Overview
Definition:
Perioperative glycemic control refers to the management of blood glucose levels in patients before, during, and after surgical procedures
It involves maintaining glucose within a target range to minimize surgical site infections, reduce hospital stays, and improve overall patient outcomes.
Epidemiology:
Diabetes mellitus is prevalent in a significant proportion of surgical patients, estimated to be 20-30% in some surgical populations
Poor glycemic control is associated with increased morbidity and mortality in these patients.
Clinical Significance:
Maintaining optimal blood glucose levels perioperatively is crucial for wound healing, immune function, and reducing the risk of complications such as infection, organ dysfunction, and prolonged recovery
Uncontrolled hyperglycemia can impair neutrophil function and increase susceptibility to infections, while hypoglycemia can lead to neurological injury and cardiac events.
Indications For Glycemic Control
Patients With Diabetes:
All patients with pre-existing diabetes mellitus (Type 1 or Type 2) undergoing surgery.
Patients With Stress Hyperglycemia:
Patients without known diabetes who develop hyperglycemia due to surgical stress, critical illness, or medication use (e.g., corticosteroids).
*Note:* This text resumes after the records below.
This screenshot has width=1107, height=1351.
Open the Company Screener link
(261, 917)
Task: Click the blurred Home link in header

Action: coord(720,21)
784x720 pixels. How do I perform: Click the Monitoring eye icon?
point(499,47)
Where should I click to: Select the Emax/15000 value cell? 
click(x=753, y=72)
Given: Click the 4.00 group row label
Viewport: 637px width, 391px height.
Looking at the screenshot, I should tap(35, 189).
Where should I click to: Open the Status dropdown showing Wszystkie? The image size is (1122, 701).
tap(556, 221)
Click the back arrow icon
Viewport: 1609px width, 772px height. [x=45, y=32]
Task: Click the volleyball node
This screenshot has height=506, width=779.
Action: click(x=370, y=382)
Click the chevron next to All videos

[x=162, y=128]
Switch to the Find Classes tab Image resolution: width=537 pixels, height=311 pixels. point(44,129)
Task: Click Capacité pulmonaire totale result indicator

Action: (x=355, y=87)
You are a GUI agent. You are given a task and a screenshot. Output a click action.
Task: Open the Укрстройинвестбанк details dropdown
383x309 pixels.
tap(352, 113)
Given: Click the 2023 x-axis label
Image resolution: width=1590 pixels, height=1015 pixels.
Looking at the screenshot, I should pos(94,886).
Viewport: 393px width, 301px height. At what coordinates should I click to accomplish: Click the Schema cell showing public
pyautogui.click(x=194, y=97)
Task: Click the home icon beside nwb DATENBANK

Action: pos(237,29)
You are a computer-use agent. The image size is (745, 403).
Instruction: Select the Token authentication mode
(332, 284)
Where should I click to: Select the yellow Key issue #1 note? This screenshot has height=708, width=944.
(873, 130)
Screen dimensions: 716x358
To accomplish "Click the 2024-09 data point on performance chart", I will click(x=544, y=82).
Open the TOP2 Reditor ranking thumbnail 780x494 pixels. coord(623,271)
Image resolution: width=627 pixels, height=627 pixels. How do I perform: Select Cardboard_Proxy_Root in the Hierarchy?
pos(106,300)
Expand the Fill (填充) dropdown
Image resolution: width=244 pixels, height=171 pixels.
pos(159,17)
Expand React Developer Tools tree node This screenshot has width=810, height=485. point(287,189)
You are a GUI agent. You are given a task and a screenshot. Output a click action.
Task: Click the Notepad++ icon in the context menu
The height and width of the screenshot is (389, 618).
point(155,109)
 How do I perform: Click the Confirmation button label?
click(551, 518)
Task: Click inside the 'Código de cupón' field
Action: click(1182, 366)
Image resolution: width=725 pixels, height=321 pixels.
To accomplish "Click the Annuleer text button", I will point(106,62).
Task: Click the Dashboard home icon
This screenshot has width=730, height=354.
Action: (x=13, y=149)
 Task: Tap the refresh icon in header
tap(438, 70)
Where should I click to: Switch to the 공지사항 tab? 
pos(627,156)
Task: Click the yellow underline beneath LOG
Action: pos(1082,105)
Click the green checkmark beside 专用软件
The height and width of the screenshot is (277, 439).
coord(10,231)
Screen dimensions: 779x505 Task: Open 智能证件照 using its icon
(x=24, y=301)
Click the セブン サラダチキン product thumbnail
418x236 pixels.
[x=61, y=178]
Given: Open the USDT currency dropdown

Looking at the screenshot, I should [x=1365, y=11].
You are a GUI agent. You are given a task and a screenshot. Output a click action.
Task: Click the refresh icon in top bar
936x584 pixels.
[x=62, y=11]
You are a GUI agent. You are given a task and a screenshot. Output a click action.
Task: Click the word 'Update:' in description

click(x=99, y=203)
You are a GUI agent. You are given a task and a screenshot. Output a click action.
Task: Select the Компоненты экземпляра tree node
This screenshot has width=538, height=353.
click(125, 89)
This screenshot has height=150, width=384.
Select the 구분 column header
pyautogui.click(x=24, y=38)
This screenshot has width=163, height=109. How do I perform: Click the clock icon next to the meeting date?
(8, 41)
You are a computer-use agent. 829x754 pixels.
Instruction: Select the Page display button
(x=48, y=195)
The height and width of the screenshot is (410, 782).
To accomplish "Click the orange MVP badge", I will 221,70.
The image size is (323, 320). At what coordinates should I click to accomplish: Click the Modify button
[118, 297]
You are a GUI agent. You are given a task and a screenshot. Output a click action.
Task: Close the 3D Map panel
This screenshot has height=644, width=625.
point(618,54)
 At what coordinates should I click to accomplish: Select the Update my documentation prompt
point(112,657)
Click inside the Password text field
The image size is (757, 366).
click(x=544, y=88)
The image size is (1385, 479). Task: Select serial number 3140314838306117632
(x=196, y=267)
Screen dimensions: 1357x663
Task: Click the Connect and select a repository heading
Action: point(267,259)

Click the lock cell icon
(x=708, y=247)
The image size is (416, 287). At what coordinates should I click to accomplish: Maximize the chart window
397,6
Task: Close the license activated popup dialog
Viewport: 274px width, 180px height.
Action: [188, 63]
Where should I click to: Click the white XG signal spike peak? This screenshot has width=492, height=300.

Specific Surgical Procedures:
Cardiac surgery, neurosurgery, major abdominal surgery, and procedures in critically ill patients often require closer glycemic monitoring and management.
Preoperative Preparation
Assessment:
Thorough assessment of glycemic status, including HbA1c, fasting blood glucose, and history of diabetic complications
Review of current antidiabetic medications and insulin regimens.
Medication Adjustment:
Oral hypoglycemic agents are usually discontinued 24-48 hours before surgery
For patients on insulin, a basal-bolus regimen or continuous subcutaneous insulin infusion (CSII) may be continued or adjusted
Metformin is typically held due to the risk of lactic acidosis.
Patient Education:
Educating patients about fasting guidelines, medication adjustments, and the importance of glycemic control during the perioperative period.
Intraoperative Management
Monitoring:
Frequent blood glucose monitoring (e.g., every 1-2 hours) is essential
Arterial blood gas analysis can also provide glucose measurements in critically ill patients.
Target Glucose Range:
The generally accepted target range for blood glucose is 140-180 mg/dL (7.8-10 mmol/L) in most surgical patients
Some guidelines suggest an upper limit of 180 mg/dL.
Insulin Therapy:
Intravenous insulin infusion is the preferred method for managing hyperglycemia during surgery
A starting infusion rate of 1-2 units/hour is common, adjusted based on glucose trends
The standard insulin infusion protocol involves a continuous infusion of regular insulin, with adjustments based on hourly glucose measurements.
Hypoglycemia Management:
Prompt recognition and treatment of hypoglycemia (<70 mg/dL or <3.9 mmol/L) with intravenous dextrose is critical.
Postoperative Care
Continued Monitoring:
Postoperative glycemic monitoring should continue regularly, with frequency depending on the patient's condition and surgical procedure
Typically, monitoring continues until stable oral intake is established and glycemic control is achieved.
Insulin Therapy Transition:
Transitioning from intravenous insulin infusion back to subcutaneous insulin therapy
This requires careful timing and consideration of the insulin's pharmacokinetics and patient's oral intake.
Nutritional Support:
Ensuring adequate nutritional support, as appropriate, to aid recovery and improve glycemic stability
Enteral or parenteral nutrition may be required.
Complications Of Poor Glycemic Control
Surgical Site Infections:
Increased risk of wound infection and dehiscence due to impaired immune function and impaired collagen synthesis.
Organ Dysfunction:
Increased risk of myocardial infarction, stroke, acute kidney injury, and respiratory failure.
Delayed Healing:
Impaired wound healing and prolonged recovery times.
Neurological Deficits:
Risk of hypoglycemia-induced neurological damage or complications from hyperglycemia-related metabolic derangements.
Key Points
Exam Focus:
Understand the target glucose range (140-180 mg/dL) and the primary modality of intraoperative glycemic management (IV insulin infusion)
Know the common oral hypoglycemic agents and insulins typically held preoperatively.
Clinical Pearls:
Individualize glycemic targets based on patient comorbidities and surgical risk
A gradual reduction in blood glucose is often preferred to avoid hypoglycemia
Close collaboration between surgeons, endocrinologists, and anesthetists is vital.
Common Mistakes:
Over-reliance on sliding scale insulin postoperatively without a basal-bolus regimen
Failing to adjust insulin regimens promptly with changes in oral intake or clinical status
Not recognizing and managing hypoglycemia aggressively.